The survey said that in the last quarter of 2022 and early 2023, real consumption continued its growth, reflecting a strong increase in employment, while unemployment is projected to fall from 12.4% last year to 11.2% in 2023 and to 10.4% in 2024. Private consumption is expected to grow less than in 2022 (1.7% from 8%) because of a decline in households’ purchasing power due to inflation. The country’s harmonised inflation rate is steadily falling since September 2022 but has obtained a wider base. The inflation rate is projected to fall from 9.3% in 2022 to 3.9% this year and to 3.2% in 2024, while core inflation – excluding energy, food, alcohol and tobacco prices – is projected to rise from 4.6% last year to 5.5% in 2023, falling to 3.3% in 2024. Energy prices fell by 27.9% in April from September 2022 levels.

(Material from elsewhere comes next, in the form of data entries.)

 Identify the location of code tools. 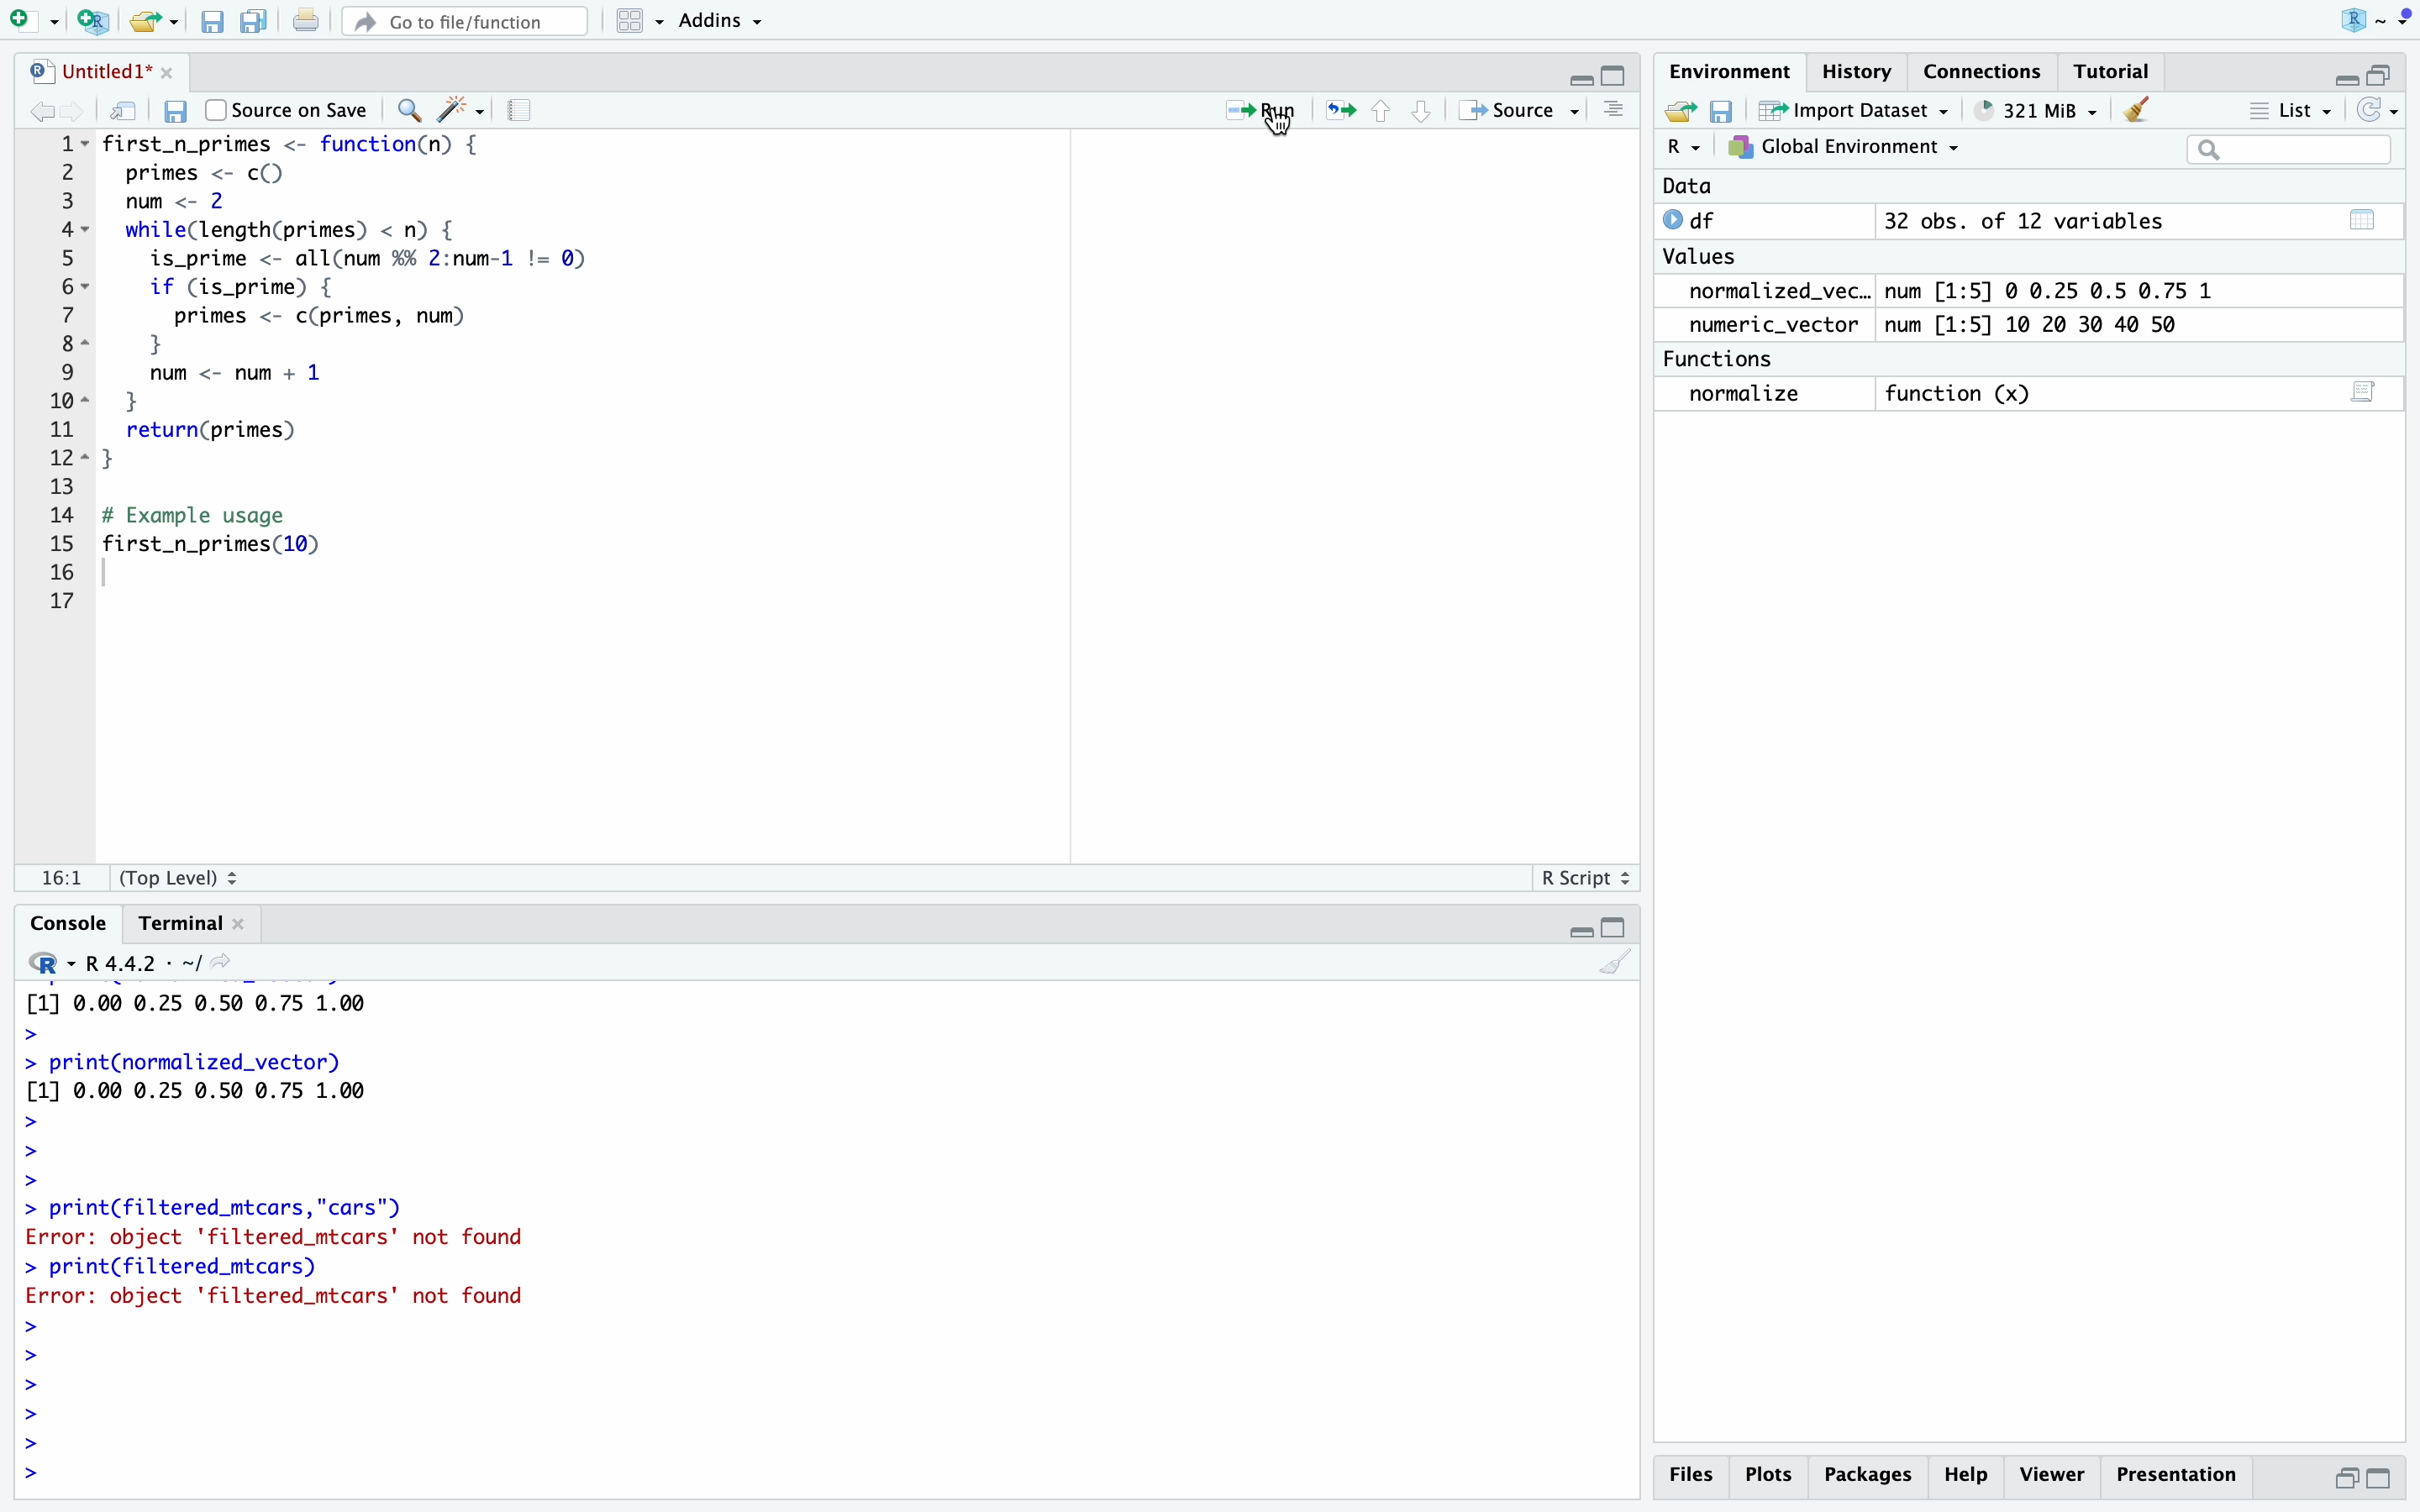
(459, 110).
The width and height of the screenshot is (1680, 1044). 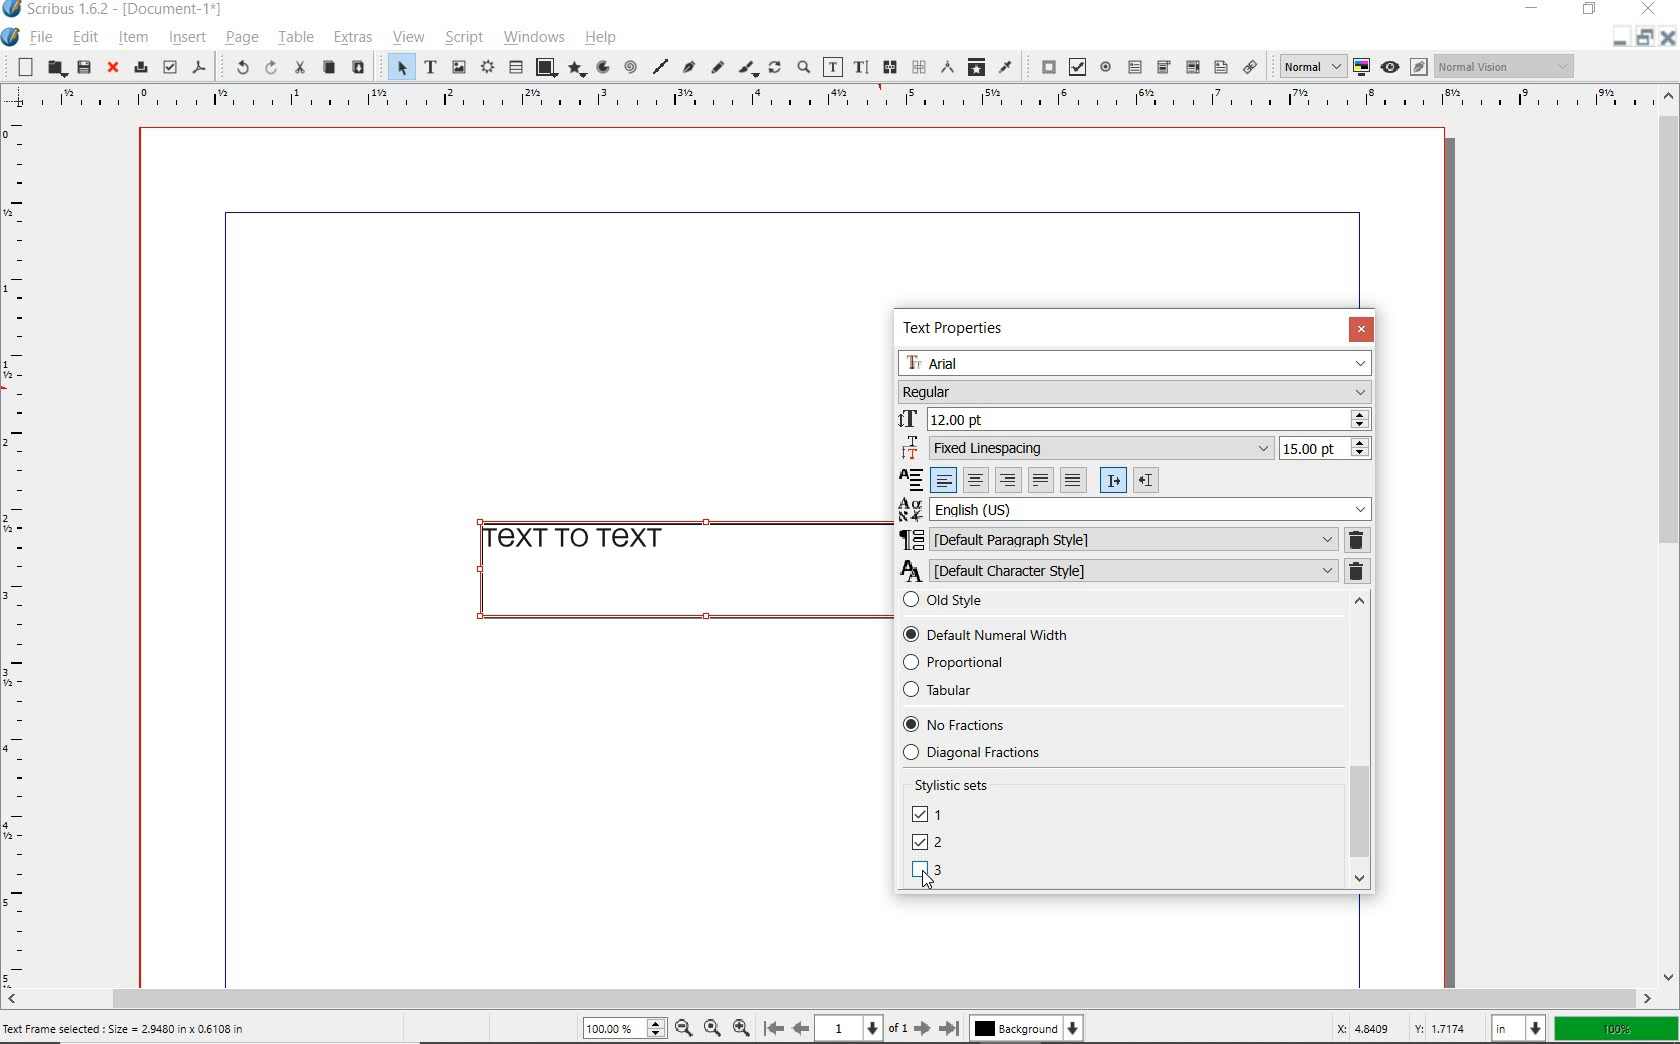 I want to click on line, so click(x=659, y=66).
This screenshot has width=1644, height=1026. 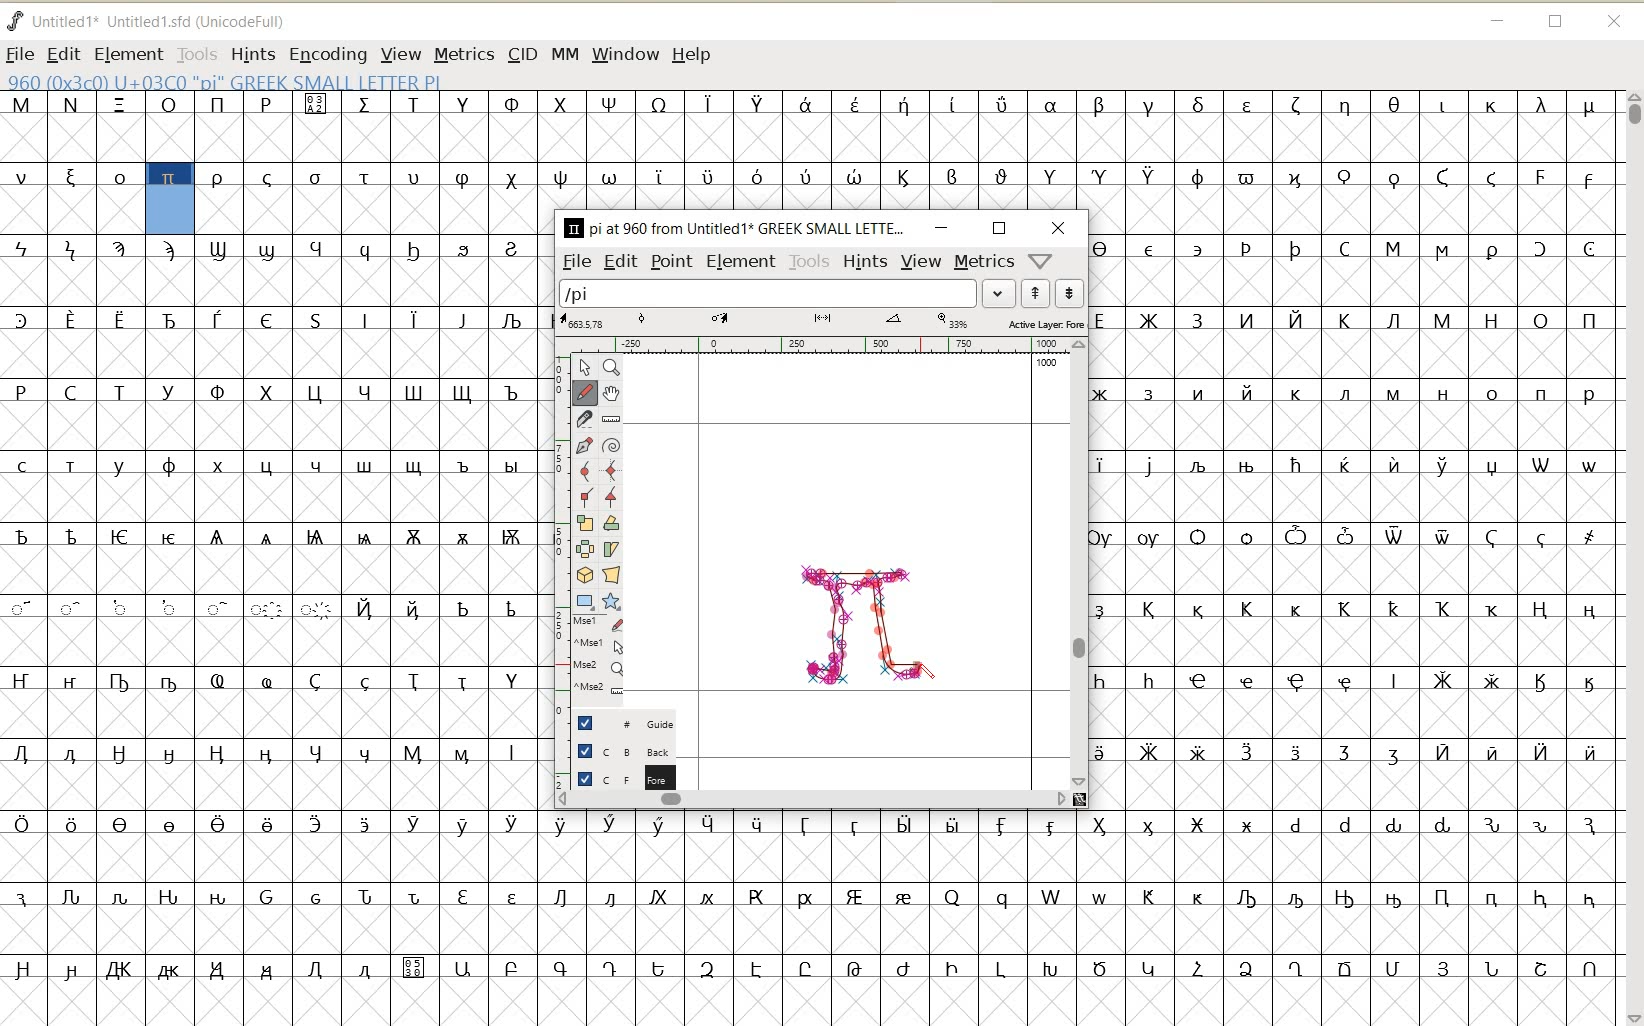 What do you see at coordinates (620, 262) in the screenshot?
I see `EDIT` at bounding box center [620, 262].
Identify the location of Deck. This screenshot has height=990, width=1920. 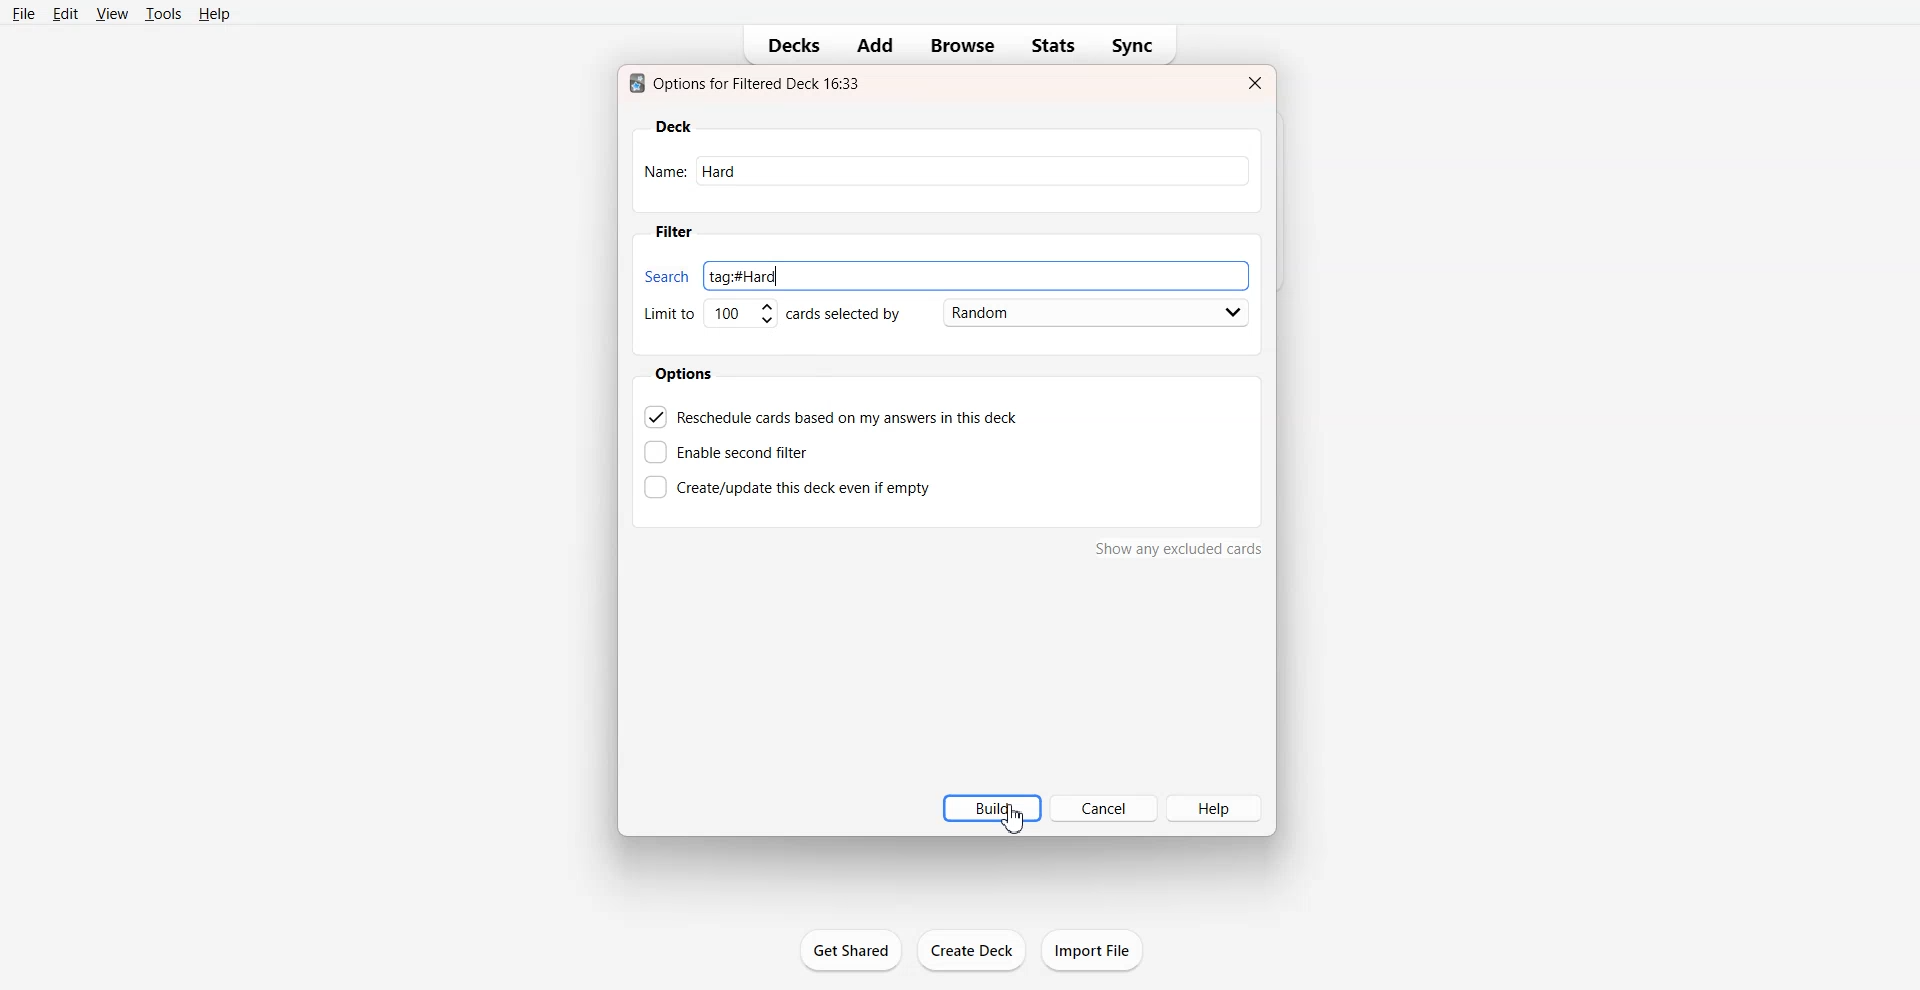
(674, 127).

Continuing shortages in the workforce are pushing wages higher, the OECD said, with the minimum wage up 9.4% in April after rising by around 10% in the first half of 2022. Achieving and sustaining primary surpluses – around 1% of GDP this year and 2% in 2024 – will help Greece to manage inflationary pressures and regain investment grade, the survey said, adding that the general government deficit will fall from 2.5% of GDP last year to 1.5% this year and to 1.3% in 2024. Public debt will continue falling from 170.7% of GDP in 2022 to 163.4% in 2023 and to 157.9% in 2024. The OECD noted that the use of any non-projected revenue or lower spending on public debt could help in reducing inflationary pressures and to achieve the goal of regaining investment grade. The country’s current account deficit is projected to fall to 9.5% this year and to 8.7% in 2024. The survey stressed that the risk of creating new non-performing loans because of higher interest rates is contained by an agreement between Greek banks to freeze mortgage loan interest rates until April 2024 and by a relatively high percentage of new loans with stable interest rate.